After so long, it seems odd to re-activate this blog. Since leaving Ghana I have been on a number of mission trips. Much has happened at Baptist Medical Center in Nalerigu, as well. Dr Faile, of course, has retired and my good friends Cindy and Paul Shumpert, have been working tirelessly (well, continuously) to find materiel and personnel to continue BMC's mission. Most of you may be aware that the original sponsor for BMC, the Southern Baptist Convention, has been withdrawing support for medical programs for decades. BMC is on its own.
I accepted an assignment here over the holidays to help in a usually thin part of the schedule. As a physician, all holidays are "moveable," of course, none being guaranteed to occur on time or in that idyllic non-time of celebration when the larger world agrees to be held at bay.
This time, however, I will at least be leaving healthy. I hope to stay that way and not become a burden on the resources like I managed to do last time.
The weather I expect will be very similar to what I experienced last time, the dry season.
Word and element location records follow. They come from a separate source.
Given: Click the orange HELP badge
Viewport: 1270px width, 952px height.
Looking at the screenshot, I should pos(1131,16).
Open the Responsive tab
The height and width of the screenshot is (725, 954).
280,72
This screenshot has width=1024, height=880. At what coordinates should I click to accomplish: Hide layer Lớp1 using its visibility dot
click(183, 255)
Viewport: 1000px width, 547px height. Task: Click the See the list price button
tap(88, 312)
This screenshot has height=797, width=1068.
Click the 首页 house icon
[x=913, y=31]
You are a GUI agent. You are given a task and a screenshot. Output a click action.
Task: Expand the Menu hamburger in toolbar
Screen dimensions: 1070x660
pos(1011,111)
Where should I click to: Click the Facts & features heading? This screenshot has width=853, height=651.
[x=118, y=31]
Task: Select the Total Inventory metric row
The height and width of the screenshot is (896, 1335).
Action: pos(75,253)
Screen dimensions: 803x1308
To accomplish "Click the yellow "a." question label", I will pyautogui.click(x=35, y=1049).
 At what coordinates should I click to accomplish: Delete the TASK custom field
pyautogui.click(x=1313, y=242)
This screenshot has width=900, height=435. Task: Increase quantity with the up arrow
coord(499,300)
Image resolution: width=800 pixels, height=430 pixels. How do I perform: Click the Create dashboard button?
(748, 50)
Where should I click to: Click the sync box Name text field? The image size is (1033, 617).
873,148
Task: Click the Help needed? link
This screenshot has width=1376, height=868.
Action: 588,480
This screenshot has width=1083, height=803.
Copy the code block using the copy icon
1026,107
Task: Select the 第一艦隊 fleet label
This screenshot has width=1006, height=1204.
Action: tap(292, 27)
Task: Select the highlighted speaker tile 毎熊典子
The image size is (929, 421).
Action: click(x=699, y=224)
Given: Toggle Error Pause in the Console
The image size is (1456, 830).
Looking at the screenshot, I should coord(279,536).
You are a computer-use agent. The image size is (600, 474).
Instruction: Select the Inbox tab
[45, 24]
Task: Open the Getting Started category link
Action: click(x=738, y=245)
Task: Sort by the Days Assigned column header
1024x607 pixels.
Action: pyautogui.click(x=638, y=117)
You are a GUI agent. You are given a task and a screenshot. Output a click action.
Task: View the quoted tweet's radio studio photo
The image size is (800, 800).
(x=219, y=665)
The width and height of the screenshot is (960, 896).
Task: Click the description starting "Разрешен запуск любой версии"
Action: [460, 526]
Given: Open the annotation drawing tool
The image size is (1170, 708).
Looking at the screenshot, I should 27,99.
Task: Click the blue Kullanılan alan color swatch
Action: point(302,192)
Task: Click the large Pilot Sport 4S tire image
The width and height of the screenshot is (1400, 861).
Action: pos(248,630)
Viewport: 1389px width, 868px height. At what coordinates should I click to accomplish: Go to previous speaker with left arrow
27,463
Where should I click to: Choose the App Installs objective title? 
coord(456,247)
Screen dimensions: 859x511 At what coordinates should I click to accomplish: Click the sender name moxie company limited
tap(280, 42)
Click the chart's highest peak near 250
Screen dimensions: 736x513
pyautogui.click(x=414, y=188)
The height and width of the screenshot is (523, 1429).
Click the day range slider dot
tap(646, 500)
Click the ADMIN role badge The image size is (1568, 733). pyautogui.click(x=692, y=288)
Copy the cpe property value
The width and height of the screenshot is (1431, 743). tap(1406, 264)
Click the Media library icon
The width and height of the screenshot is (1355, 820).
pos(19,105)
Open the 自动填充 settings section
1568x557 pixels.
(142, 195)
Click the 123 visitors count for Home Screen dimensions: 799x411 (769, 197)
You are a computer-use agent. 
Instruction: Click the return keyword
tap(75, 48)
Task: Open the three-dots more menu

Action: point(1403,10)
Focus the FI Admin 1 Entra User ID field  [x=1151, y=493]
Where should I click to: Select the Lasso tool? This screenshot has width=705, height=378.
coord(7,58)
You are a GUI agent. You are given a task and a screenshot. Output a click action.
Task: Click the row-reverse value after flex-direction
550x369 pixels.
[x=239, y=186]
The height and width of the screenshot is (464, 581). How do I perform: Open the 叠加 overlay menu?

It will be earlier in the season, so I hope that the malnutrition, malaria, and fevers will be less mortal to my marginalized population. Last time, malnutrition clinic, an outdoor affair among the mothers and babies who collect around a government feeding station, was a three times a week intervention of mine to find the kids who were sick enough to be admitted.
I am collecting stuff. Once people know you are going out, you get the emails to take along "a few things" for someone already in the field. My porch has been committed to the collection of piles of books, medical equipment and "stuff." I will need a second bag.
I just published my first novel the end of October, Outland Exile (some of you will get it). You can actually go buy the thing now! If you want a signed copy at substantial discount ($12.95 +S&H) you will need to wait until I return in January, however. http://oldmenandinfidels.com is another blog on writing and the books that I will keep up in the usual dulsatory fashion. I hope to finish book two while I am gone.
Lastly, I covet your prayers for guidance, strength and health. My next entry should be from Ghana.